═════ Text provided

Dr. Susan Silverman delivers no insights during Sunny's sessions. She just nods and half-smiles at her patient. One wonders how much she charges Sunny. Sunny's fascination with her shrink is kinda weird. Sunny's heart leaps when Dr. Silverman says her name. She's thrilled when the shrink's Mona Lisa half-smile actually escalates to complete smile. We hear about Silverman's lustrous hair, her terrific body, her artfully applied makeup. I went between thinking I was reading the transcript of a therapy session and a Letter to Penthouse.

Sunny's mother has a drinking problem. Every time the family gets together, Mom gets sloshed. Dad sees this but does nothing because, I guess, love means never having to say, "stop that." Mr. and Mrs. Randall are of retirement age. All this drinking cannot be good for her liver, or her bones, or her heart. But as with Sunny and Julie, Dad says nothing. Apparently enjoying being in codependent relationships is, like crime fighting, a bond father and daughter share.

Yet I gave it two stars. I was intrigued by the Chico Zarilla subplot. I enjoyed the police work. And, when it didn't include Julie or Susan or Mom, I enjoyed the dialog.

I just wish Parker would quit trying to write women characters. I suspect he really doesn't like us much.

══════════

• Work instruction 1: Which subplot did the reviewer find intriguing, according to the review?
• Work instruction 2: List every part of the body that the review says all the drinking cannot be good for.
• Work instruction 3: Write out the review from "Dr. Susan Silverman" up to and including "Letter to Penthouse.".
The material after this point has nothing to do with the review.

═════ Dataset excerpt

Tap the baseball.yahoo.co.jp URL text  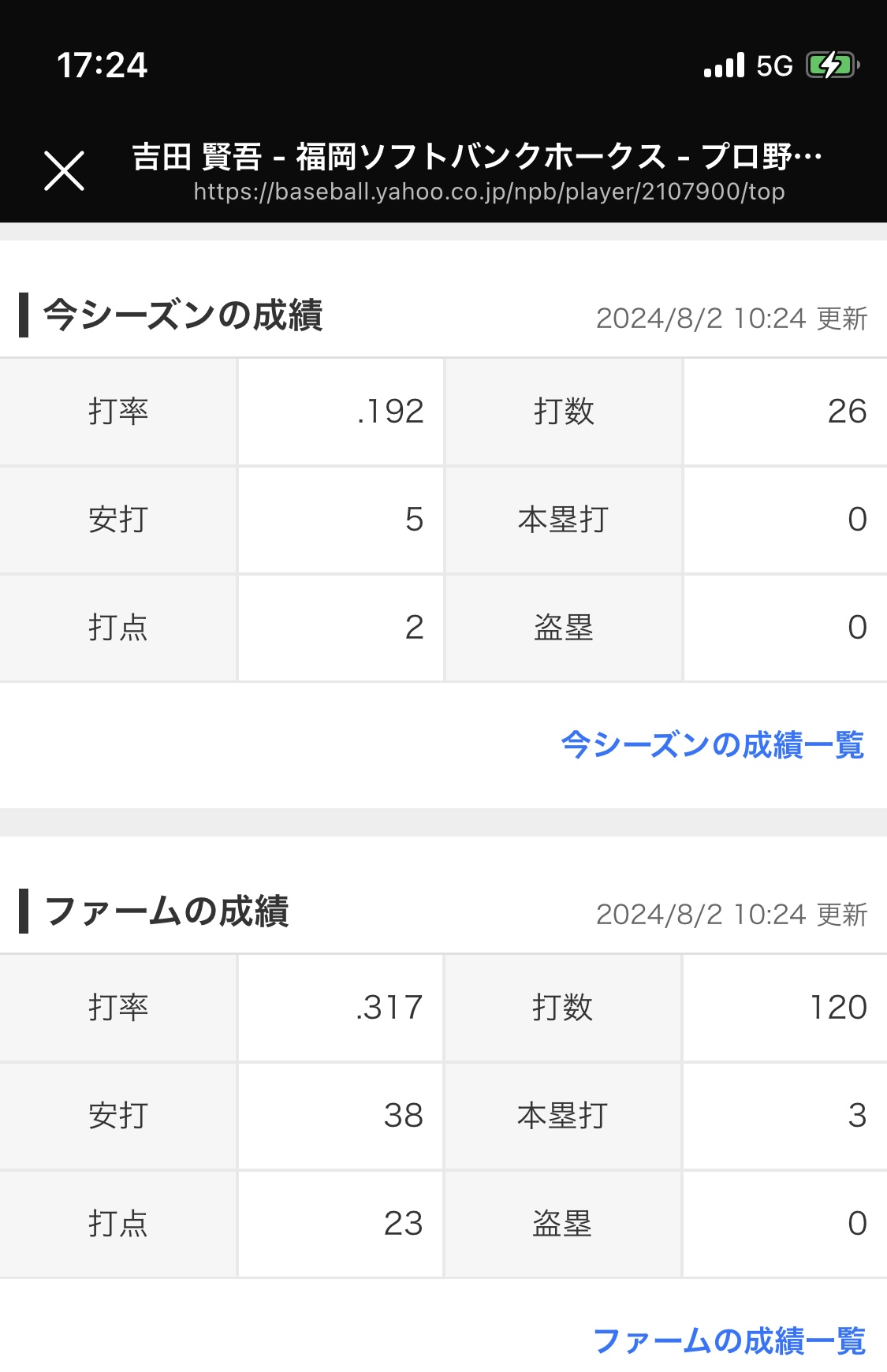[489, 192]
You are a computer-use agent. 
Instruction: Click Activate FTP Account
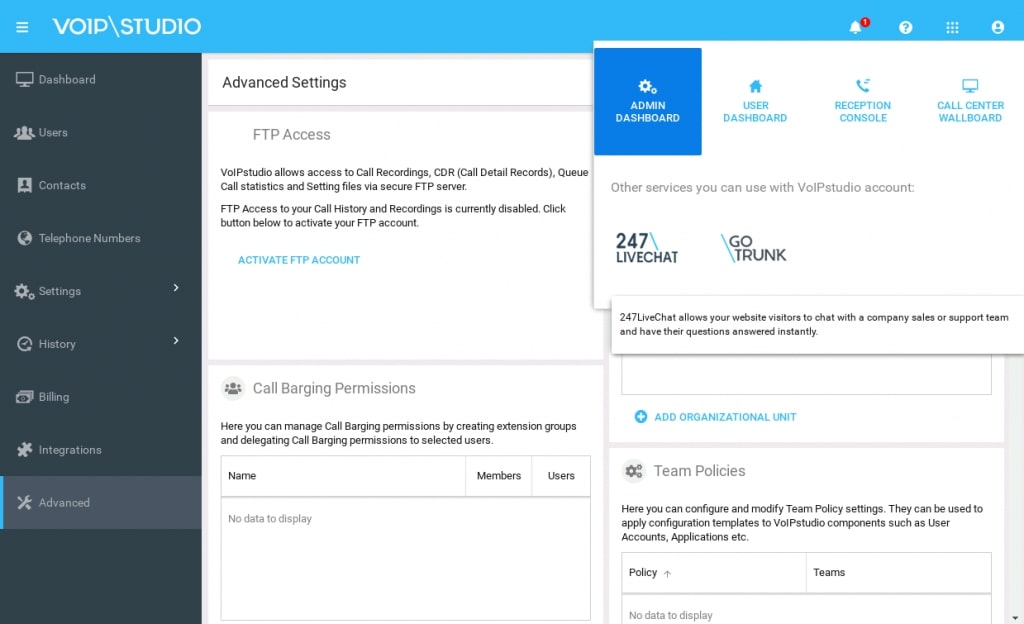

══════════

• Exercise solution 1: The Chico Zarilla subplot.

• Exercise solution 2: Liver, bones, heart

• Exercise solution 3:
Dr. Susan Silverman delivers no insights during Sunny's sessions. She just nods and half-smiles at her patient. One wonders how much she charges Sunny. Sunny's fascination with her shrink is kinda weird. Sunny's heart leaps when Dr. Silverman says her name. She's thrilled when the shrink's Mona Lisa half-smile actually escalates to complete smile. We hear about Silverman's lustrous hair, her terrific body, her artfully applied makeup. I went between thinking I was reading the transcript of a therapy session and a Letter to Penthouse.